В том, что обычно называют политикой, Цветаева была наивна, упряма, искренна. В 1922 году я выпускал вместе с художником Э. Лисицким журнал «Вещь» - он выходил по-русски, по-французски и по-немецки. Марина по своему желанию перевела для журнала на французский язык обличительное стихотворение Маяковского «Слушайте, сволочи!». В тридцатые годы, давно охладев к русской Вандее, она все еще не могла примириться с новым стилем - я говорю не об искусстве, а о календаре. (Я вспоминаю рассказы о первом годе Советской власти; в Петрограде на одном из совещаний Блок страстно отстаивал старую орфографию - все он принимал, а вот «лес» без ятя ему казался не лесом.)

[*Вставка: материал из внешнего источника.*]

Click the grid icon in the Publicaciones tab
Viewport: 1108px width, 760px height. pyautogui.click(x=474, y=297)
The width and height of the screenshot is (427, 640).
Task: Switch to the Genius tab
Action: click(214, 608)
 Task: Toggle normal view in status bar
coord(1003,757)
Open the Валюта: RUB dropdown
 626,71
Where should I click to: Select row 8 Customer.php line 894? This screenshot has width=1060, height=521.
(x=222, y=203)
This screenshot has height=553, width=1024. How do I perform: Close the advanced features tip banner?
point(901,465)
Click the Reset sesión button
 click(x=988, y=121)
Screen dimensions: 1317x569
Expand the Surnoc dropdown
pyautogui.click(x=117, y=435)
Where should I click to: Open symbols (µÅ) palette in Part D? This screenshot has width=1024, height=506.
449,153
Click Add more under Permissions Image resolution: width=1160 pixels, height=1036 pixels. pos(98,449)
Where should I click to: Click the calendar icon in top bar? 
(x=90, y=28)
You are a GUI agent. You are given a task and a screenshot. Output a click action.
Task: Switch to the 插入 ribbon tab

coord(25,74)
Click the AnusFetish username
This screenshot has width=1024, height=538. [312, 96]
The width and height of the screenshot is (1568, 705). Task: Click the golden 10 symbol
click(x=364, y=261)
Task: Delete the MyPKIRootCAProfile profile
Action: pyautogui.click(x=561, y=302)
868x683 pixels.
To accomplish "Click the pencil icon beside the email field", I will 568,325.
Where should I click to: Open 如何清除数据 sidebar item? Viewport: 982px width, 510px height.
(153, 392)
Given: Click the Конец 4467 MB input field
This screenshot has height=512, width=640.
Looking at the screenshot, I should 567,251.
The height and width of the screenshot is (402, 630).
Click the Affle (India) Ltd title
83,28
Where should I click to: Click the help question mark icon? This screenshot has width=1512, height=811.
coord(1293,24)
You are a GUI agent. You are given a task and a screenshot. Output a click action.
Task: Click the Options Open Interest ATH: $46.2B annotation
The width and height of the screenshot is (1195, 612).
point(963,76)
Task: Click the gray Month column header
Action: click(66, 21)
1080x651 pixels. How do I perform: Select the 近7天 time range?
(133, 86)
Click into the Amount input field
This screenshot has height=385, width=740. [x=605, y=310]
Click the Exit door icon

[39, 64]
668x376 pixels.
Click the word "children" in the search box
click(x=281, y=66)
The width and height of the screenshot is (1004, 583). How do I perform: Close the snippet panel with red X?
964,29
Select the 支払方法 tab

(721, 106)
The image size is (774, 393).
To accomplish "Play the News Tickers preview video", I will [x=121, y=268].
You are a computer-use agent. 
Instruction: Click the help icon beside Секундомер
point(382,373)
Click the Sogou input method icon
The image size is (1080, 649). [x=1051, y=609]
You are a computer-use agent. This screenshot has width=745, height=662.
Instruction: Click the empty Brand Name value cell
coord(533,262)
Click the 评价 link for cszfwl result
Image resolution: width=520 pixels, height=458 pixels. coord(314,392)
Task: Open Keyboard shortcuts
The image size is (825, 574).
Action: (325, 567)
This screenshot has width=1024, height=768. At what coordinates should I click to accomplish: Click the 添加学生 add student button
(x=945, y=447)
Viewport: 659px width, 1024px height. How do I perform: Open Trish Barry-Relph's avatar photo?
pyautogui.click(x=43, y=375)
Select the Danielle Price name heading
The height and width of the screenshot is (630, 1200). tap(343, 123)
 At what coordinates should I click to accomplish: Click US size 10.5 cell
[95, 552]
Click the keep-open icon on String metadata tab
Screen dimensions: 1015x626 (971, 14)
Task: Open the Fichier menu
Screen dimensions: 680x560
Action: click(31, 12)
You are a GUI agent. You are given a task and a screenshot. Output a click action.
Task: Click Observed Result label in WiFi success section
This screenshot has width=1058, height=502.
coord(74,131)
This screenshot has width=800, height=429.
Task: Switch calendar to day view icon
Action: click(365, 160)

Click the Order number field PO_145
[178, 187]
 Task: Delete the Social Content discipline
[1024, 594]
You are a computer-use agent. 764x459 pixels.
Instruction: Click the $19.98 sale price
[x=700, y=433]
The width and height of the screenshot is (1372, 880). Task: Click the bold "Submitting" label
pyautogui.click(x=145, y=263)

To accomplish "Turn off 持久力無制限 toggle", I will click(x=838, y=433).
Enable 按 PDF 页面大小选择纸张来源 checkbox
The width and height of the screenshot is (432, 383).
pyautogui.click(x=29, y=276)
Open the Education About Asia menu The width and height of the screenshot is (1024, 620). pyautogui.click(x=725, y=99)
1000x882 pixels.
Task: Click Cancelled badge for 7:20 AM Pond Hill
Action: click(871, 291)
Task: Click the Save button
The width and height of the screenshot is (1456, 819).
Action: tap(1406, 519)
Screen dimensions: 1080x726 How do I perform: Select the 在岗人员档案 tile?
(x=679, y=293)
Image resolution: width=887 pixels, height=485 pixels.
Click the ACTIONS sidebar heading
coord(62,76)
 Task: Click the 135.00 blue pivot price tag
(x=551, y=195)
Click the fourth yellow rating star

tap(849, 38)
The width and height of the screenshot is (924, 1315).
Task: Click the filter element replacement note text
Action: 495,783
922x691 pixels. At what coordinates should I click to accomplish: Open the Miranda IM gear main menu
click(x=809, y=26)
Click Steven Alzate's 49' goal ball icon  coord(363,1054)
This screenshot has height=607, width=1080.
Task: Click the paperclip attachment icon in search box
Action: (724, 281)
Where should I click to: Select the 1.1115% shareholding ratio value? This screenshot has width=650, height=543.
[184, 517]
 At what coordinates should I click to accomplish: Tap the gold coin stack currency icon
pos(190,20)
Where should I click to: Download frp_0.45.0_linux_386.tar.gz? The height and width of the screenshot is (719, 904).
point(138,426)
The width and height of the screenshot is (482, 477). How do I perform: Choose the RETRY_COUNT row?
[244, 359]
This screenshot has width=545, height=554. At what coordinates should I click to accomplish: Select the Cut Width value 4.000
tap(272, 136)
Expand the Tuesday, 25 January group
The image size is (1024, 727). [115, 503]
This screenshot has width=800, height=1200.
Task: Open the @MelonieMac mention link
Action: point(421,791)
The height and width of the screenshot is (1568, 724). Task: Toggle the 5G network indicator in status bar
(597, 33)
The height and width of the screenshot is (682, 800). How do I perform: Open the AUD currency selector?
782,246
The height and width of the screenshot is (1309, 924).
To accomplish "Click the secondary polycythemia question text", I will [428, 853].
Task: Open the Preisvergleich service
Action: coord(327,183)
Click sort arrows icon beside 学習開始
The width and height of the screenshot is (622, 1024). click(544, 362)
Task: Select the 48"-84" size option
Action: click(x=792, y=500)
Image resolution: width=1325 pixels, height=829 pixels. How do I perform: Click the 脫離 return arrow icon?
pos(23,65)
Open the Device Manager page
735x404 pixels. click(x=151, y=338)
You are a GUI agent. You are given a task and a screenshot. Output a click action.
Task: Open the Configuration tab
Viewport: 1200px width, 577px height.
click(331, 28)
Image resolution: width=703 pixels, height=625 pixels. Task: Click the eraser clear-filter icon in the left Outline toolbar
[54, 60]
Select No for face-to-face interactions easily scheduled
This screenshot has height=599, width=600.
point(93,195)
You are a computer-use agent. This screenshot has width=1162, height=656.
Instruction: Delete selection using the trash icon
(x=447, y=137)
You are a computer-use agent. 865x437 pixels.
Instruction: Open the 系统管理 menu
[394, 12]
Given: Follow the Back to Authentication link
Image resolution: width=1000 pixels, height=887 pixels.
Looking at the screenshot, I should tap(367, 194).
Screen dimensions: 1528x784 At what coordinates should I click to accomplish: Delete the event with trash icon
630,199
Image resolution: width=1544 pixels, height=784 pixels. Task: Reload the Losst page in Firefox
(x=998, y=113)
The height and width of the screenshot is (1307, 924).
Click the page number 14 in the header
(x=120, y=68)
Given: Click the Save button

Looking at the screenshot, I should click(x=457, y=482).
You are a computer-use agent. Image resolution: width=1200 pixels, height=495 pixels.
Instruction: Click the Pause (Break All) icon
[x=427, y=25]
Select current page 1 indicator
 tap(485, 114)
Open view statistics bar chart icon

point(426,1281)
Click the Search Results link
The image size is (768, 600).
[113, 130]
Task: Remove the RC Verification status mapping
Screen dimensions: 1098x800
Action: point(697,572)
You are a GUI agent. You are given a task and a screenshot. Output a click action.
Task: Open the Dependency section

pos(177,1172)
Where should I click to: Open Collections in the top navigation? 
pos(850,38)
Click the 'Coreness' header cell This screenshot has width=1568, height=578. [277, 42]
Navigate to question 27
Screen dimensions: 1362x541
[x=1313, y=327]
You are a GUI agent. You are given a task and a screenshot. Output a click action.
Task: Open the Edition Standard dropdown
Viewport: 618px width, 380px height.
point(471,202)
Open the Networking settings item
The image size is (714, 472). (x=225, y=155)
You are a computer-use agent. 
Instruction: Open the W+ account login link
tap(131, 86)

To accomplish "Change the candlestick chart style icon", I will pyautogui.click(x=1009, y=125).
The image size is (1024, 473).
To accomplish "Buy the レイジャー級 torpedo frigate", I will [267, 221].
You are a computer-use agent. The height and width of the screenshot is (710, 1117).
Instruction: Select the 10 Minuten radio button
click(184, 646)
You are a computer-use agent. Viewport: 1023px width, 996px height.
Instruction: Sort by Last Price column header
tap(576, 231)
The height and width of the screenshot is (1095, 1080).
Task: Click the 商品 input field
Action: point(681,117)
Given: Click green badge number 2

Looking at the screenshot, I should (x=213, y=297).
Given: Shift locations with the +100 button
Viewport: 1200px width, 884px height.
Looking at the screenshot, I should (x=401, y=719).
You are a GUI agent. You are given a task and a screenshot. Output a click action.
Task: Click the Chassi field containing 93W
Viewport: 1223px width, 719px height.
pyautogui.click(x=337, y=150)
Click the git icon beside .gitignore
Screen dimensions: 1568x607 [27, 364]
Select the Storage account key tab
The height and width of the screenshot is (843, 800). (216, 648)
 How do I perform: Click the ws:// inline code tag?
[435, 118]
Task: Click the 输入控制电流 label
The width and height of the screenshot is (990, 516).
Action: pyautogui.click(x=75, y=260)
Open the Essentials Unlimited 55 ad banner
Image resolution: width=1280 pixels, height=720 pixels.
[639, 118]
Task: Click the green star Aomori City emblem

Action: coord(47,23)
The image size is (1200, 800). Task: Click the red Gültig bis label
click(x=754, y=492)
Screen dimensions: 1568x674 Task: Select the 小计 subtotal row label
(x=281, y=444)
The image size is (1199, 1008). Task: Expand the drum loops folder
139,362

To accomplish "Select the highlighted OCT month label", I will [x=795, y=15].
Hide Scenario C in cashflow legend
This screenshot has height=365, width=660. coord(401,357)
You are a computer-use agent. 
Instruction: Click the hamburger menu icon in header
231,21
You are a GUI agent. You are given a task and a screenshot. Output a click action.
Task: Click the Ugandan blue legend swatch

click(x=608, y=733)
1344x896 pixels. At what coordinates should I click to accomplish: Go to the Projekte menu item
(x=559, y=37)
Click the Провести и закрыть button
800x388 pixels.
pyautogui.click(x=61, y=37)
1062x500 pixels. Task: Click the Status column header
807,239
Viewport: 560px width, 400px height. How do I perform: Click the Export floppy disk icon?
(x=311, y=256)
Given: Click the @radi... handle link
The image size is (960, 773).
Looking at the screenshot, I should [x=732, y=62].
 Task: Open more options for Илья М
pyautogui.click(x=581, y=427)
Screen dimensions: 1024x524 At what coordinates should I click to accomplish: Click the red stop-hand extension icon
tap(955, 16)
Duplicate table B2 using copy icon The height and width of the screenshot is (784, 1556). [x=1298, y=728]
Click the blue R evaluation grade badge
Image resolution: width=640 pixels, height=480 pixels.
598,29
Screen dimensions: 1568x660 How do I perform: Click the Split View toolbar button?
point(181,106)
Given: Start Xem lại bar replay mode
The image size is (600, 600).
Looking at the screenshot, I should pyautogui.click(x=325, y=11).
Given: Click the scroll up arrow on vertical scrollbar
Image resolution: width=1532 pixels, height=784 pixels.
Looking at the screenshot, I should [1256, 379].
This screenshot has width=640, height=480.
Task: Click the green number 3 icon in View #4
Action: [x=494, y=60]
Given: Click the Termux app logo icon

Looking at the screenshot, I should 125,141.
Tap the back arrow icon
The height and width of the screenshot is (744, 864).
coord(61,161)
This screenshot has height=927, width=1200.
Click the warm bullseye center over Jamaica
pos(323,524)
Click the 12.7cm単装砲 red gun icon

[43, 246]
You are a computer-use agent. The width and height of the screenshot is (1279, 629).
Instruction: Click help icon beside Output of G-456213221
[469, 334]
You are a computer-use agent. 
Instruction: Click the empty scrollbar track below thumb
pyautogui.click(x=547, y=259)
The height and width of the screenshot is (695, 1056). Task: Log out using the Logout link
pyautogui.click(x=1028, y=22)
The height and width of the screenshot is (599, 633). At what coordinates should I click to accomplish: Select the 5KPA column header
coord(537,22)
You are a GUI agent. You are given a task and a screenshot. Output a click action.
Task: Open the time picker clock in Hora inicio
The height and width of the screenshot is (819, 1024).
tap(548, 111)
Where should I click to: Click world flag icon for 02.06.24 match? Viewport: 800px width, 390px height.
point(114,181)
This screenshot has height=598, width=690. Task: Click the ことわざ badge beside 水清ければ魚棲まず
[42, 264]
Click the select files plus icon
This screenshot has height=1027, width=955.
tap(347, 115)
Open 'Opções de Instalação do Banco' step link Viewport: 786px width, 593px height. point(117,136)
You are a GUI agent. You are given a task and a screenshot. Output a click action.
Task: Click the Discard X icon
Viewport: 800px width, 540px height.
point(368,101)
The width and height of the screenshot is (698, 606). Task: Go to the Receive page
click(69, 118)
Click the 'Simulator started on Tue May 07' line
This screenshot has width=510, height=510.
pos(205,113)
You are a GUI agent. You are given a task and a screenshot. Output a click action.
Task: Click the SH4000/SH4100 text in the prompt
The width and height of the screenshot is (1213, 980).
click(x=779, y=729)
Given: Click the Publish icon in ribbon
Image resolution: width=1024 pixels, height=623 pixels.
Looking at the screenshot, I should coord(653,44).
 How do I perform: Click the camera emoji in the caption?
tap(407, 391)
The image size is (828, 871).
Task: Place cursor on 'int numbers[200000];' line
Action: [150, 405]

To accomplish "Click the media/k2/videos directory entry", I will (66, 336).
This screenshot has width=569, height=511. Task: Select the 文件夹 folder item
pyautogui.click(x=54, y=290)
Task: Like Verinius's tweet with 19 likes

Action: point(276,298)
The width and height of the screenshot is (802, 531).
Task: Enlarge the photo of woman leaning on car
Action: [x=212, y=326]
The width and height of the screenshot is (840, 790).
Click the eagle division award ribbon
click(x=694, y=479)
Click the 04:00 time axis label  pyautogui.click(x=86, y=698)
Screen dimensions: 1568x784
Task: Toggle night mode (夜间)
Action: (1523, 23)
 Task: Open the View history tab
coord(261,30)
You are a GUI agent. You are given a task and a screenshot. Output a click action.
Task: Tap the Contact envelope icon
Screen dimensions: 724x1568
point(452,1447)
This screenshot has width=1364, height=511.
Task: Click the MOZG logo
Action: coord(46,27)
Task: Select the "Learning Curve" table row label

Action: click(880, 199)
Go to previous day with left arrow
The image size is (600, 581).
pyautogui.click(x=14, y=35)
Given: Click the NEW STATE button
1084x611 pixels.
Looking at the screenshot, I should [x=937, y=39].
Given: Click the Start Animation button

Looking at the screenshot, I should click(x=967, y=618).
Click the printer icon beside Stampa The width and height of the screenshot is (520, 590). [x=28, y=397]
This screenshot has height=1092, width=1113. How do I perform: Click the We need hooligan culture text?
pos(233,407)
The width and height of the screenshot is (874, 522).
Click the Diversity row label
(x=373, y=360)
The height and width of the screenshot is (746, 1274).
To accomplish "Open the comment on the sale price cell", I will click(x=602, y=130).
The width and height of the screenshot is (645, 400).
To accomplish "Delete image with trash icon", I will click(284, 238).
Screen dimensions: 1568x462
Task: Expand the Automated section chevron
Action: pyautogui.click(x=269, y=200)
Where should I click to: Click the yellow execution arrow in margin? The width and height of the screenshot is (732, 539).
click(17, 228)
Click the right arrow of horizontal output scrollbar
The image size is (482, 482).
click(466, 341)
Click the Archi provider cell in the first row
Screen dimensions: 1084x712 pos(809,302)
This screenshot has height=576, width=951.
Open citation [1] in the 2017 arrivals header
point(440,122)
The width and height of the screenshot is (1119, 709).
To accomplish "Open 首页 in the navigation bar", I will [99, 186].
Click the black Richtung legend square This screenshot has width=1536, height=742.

В годы первой мировой войны Цветаева писала:
Германия, мое безумье!
Германия, моя любовь!
(Она не была одинока - Блок тоже говорил о своей приверженности к немецкой культуре.) Четверть века спустя немецкие дивизии вступили в преданную Прагу, и Марина их прокляла:
О мания! О мумия
Величия!
Сгоришь,
Германия!
Безумие,
Безумие
Творишь.
Наши встречи в тридцатые годы были редкими, случайными, пустыми. Я не знал, как она живет, чем живет; не знал ее новых стихов. Это были для Цветаевой годы больших испытаний и большой работы: теперь я вижу, как она поэтически росла, освобождаясь от последних «плащей», находила простые и пронзительные слова.
Жилось ей очень плохо: «Муж болен и работать не может. Дочь вязкой шапочек зарабатывает пять франков в день, на них вчетвером (у меня сын 8-ми лет, Георгий) живем, то есть просто медленно подыхаем с голоду».
С. Я. Эфрон стал одним из организаторов «Союза возвращения на родину». Он показал себя мужественным. Обращаясь к своему сыну, к молодым, родившимся в эмиграции, Марина писала:
Перестаньте справлять поминки
По Эдему, в котором вас не было!..
Аля уехала в Москву; вскоре за нею последовал С. Я. Эфрон.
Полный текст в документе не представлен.